Picture this, you have this entire questline rife with symbolism (however deep or shallow it may be), but easily your fan-favorite is the oddball dragon Paarthurnax. He's the first or one of the first of the dragons to defect from his kind and reach enlightenment, and despite his help for people who largely hate him they plot to kill him anyways.

>The Blades say you deserve to die.
"The Blades are wise not to trust me. Oniikan na ov. I would not trust another Dovah."
>Why shouldn't they trust you?
"Dov wahlaan fah rel. We were born to dominate. The will to power is in our blood. You feel it in yourself, do you not? I can be trusted, I know this, but they do not. Oniikan ni ov Dovah, it is always wise to distrust a Dovah. I have overcome my nature only through meditation and long study of the Way of the Voice. No day goes by where I am not tempted to return to my inborn nature. Zin krif harvut suleyk...
What is better - to be born good, or to overcome your evil nature through great effort?"

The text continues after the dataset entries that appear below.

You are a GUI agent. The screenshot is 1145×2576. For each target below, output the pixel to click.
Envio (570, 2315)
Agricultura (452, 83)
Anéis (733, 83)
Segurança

You are given no options to answer, and the dialogue loops here until you're forced to kill Paarthurnax to complete the questline. Simply searching "Paarthurnax" can autocomplete to "Paarthurnax dilemma" which is one of the most popular Skyrim mods of all time, simply granting you a button at the end of this dialogue to spare Paarthurnax and force complete the questline.

To me that is a Bethesda game, having nearly transcendental moments in lore or story only to put you back on the rails at the last second. This is the Todd vision, to tease player agency only in the form of linking checkboxes together which have little to no impact on each other, crystalized in its purest form of quite literally narrating freedom of nature vs confine of expectation. Anything else is a neat little bonus for exploiting computer game nerd attention to detail like buckets on heads or carrying the valuable away to a corner before "stealing" it undetected, and their not so secret reliance on modders to make the game tolerable past its initial hype window. (+0.5~* for the modding scene btw)

But that's what some people like, and more recently readily admit with the lukewarm launch of Starfield; "you don't play it because it's good, you play it because it's a Bethesda game." they'll keep saying as what little charm there is in Bethesda is ripped away with each proceeding entry after this. I deeply enjoy Skyrim's "little diorama world", as one put it, but Starfield is an endless wall of loading screens and disconnected levels "planets". Why even bother?

Reviewed on Oct 09, 2023


3 Comments


7 months ago

Good review, but I think you (understandably) sat on the topic of Paarthurnax too long. Theres so much more incredible lore in there like the political subterfuge of the Thalmor in the pending Civil War that is a key focus of the setting.

7 months ago

@worm_bagged My critique is their failure at the only mandatory questline in the game, the other 90% of the game is set dressing which ranges from quite seamless to laughably corny. The game does not respond to the player's choices in a way that matter outside of the Civil War questline which only amounts to: do you choose A) enable racists, or B) ppl just keep talking about taxes or something.

7 months ago

Think you could make an argument that in not giving the player a choice about killing Paarthunax, Bethesda is making a statement about the player’s role as a power seeker in Skyrim’s world.
I don’t think the overall framework supports this - and in general would agree with your assessment of the game - but I think it’s worth considering.